Massachusetts General Hospital, USA
Xinyuan Chen has completed his PhD from Nanjing University and Postdoctoral studies from Massachusetts General Hospital/Harvard Medical School, USA. He is now Assistant Professor at University of Rhode Island, USA. He has published 17 papers in reputed journals and is a recipient of NIH Career Development Award.
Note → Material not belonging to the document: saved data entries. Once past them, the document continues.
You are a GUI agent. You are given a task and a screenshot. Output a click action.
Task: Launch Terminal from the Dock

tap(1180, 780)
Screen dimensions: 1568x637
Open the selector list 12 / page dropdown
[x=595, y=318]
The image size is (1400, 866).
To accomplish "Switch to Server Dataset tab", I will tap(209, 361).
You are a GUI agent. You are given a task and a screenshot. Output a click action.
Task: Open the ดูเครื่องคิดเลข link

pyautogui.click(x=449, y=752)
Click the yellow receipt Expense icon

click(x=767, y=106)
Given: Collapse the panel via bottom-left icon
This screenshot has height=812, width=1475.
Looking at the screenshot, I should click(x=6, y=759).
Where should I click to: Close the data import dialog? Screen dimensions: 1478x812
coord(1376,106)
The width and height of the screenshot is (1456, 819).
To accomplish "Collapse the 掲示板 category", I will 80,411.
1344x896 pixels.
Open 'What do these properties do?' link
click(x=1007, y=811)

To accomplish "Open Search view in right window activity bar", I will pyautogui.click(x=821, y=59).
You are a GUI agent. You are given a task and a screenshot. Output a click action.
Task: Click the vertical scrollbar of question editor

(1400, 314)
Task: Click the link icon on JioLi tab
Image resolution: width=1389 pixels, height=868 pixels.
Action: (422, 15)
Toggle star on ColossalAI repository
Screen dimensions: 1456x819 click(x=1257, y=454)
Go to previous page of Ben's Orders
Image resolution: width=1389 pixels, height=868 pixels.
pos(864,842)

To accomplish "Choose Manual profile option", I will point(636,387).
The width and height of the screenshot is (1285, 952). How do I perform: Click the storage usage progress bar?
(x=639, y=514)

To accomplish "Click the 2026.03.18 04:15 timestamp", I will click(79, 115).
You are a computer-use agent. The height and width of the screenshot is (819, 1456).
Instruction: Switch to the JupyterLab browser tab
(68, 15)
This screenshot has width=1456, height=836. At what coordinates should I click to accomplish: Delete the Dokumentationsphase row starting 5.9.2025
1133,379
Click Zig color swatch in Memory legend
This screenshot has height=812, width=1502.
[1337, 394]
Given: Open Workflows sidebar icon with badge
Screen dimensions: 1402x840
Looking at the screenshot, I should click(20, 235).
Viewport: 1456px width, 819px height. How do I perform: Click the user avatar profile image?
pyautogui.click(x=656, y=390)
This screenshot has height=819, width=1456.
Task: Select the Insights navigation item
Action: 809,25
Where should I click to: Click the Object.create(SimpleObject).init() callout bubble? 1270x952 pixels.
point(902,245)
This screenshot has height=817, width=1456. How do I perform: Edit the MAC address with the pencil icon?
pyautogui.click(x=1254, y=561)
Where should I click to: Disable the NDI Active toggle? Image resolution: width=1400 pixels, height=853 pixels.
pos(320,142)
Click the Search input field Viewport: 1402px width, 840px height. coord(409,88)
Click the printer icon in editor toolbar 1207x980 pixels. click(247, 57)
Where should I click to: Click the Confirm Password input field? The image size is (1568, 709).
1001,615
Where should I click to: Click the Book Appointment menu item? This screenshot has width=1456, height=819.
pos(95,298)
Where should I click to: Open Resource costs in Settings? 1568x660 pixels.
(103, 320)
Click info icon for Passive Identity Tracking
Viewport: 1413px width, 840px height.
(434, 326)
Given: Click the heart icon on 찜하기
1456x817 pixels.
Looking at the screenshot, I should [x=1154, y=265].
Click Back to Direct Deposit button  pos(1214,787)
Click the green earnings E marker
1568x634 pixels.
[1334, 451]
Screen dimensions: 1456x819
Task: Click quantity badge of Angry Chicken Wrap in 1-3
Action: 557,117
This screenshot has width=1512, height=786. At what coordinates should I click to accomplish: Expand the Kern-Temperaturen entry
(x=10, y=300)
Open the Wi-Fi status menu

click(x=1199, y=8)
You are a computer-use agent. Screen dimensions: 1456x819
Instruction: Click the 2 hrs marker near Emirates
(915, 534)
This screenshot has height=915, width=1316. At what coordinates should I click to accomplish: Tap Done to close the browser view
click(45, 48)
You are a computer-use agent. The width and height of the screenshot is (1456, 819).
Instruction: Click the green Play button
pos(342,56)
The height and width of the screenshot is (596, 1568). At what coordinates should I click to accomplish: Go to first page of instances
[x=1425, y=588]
Skin vaccination attracted much attention in the last two decades due to significantly improved vaccine immunogenicity as compared to conventional intramuscular vaccination. Yet, the technical difficulty and frequent local reactions hamper its broad application in the clinic. We developed a micro-fractional epidermal powder delivery (EPD) technology to facilitate skin vaccination and minimize local reactions. EPD is based on ablative fractional laser or microneedle treatment to generate microchannel (MC) arrays in the epidermis followed by topical application of powder drug/vaccine-coated array patches to deliver drug/vaccine into the skin. EPD could deliver more than 80% sulforhodamine b (SRB) and model antigen ovalbumin (OVA) into murine, swine, and human skin within 1 h. EPD of OVA induced a comparable anti- OVA antibody titer to intradermal (ID) injection and much higher anti-OVA antibody titer than tape stripping-based patch delivery. Strikingly, the micro-fractional delivery significantly reduced local side effects of LPS/CpG adjuvant and BCG vaccine and resulted in complete skin recovery. In contrast, ID injection induced severe local reactions that persisted for weeks without complete skin recovery. While reducing local reactogenicity, EPD of OVA/LPS/CpG and BCG vaccine induced a comparable humoral immune response to ID injection. EPD of vaccinia virus encoding OVA induced significantly higher and long-lasting interferon γ-secreting CD8+ T cellsthan ID injection. In conclusion, EPD represents a promising technology for needle-free, painless skin vaccination with reduced local reactogenicity and at least sustained immunogenicity.